The Lollipop Generation is a 2008 Canadian underground experimental film written, produced, and directed by G. B. Jones, whose previous films include The Troublemakers and The Yo-Yo Gang. It premiered as the Gala Feature presentation of the Images Festival in Toronto on April 3, 2008.

Starring Jena von Brücker, the film tells the story of Georgie, a teenager who is forced to run away from home after coming out to her parents, and the homeless queer youth and other people she meets on the streets.

Synopsis
G. B. Jones’ The Lollipop Generation is a film about runaway queer kids, a gang of lollipop-eating social misfits let loose on the streets of Toronto. They stumble into drugs, danger, and prostitution, and inhabit an underground culture infused with a pervasive yet innocent kind of sleaze. Seasoned with a bottom-up punk aesthetic and a good handful of homemade porn, the film presents an altogether refreshing critique of the stultifying norms of convention.

Cast

 Jena von Brücker as Georgie
 Mark Ewert as Rufus
 Jane Danger as Janie
 KC Klass as Peanut
 Vaginal Davis as Beulah Blacktress
 Calvin Johnson as Playground pervert
 Joel Gibb as Retardo
 Jen Smith as Redheaded hopscotch girl
 Johnny Noxzema as Porn director
 Mitchell Watkins as Porn star	
 Rachel Pepper as Rich girl (Peanut's trick)
 Torry Colichio as Metro Theatre girl	
 Becky Palov as Blonde hopscotch girl
 DD Donato as Peanut's boyfriend
 Andrew Cecil as Skateboarding streetkid in washroom
 Paul P. as Washroom boy	
 Scott Treleaven as Washroom boy
 Christy Cameron as Girl in store	
 Anonymous Boy as Hustler in a black leather jacket
 Gary Fembot as New wave hustler
 Ian Philips as Hustler
 Kevin Constrictor as Hustler
 Stevec as Hustler
 Helen Bed as Shop owner
 Clitoris Turner as Shop clerk
 Rick Castro as Photographer
 Ronster as Dumpster diver	
 G. B. Jones as Doorway denizen

Production
The film was made over a period of 15 years, "one Super-8 reel at a time", whenever the director could afford to buy another cartridge of film.  In the end, the Toronto band Kids on TV organized a benefit so that G.B. Jones could finish it.

When asked if the film belonged to the "queer experimental" genre, G. B. Jones replied, "No, no, no. I mean, I think some people don't really get what we're doing, so they try to stick a label on us, to try to define and limit us. Some people call it experimental film, some people call it documentary filmmaking, other people call it “New Queer Cinema.” But we're going beyond the borders they're trying to impose on us. It is an experiment."

______________________________

**TASK SET**
1 > From the text about The Lollipop Generation, copy word for word the passage starting at "Starring Jena von" and ending at "on the streets.".
2 > According to the text about The Lollipop Generation, over how many years was the film made?
3 > Carry on the text about The Lollipop Generation from its last sentence.

**MATERIAL PROVIDED**
______________________________

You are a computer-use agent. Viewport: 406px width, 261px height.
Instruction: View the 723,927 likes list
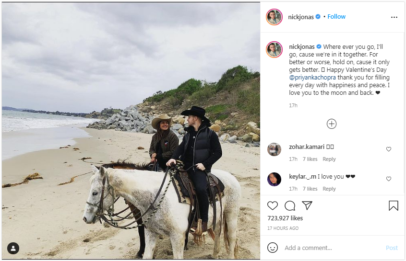tap(285, 218)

______________________________

**ANSWERS IN ORDER**
1 >
Starring Jena von Brücker, the film tells the story of Georgie, a teenager who is forced to run away from home after coming out to her parents, and the homeless queer youth and other people she meets on the streets.

2 > 15 years

3 >
Filming
The film was shot on location across Canada and the United States, and features scenes at sites that have since been demolished, such as the Metro Theatre; Riverdale Hospital by architects Howard Chapman and Len Hurst; Adventure playground in Toronto; and Retail Slut in Los Angeles, California.

Reception
The Lollipop Generation was described by the Buenos Aires International Festival of Independent Cinema as, "...a trip through epileptic shots of documentary ugliness that go right to the origins and essence of sexually anarchic cinema...".
 However,  Peter Keough of The Boston Phoenix insists, "There's a fine line between the trash of early John Waters and just plain garbage. G.B. Jones, perhaps to her credit, ignores it completely." Using Canadian pop culture reference points, Toronto's Eye Weekly called it, "Scrappy as hell, yet often charming, it's a lost Degrassi High episode remade as an amateur porn flick and sometimes as sweet as all that candy."

Time Out described the film as serving "a diaristic function, documenting the people the director has met and the cities she travelled to, capturing an entire generation of underground performers." The 23rd Annual London L & G Film Festival catalogue says, "Shot on Super 8 and video, The Lollipop Generation harnesses these tools of the traditional home movie and uses them to make a fucked up family film."

References

Further reading
 
 Liss, Sarah (2 April 2008).  "The Lollipop Generation". Eye Weekly.  Archived from the original on 17 May 2008.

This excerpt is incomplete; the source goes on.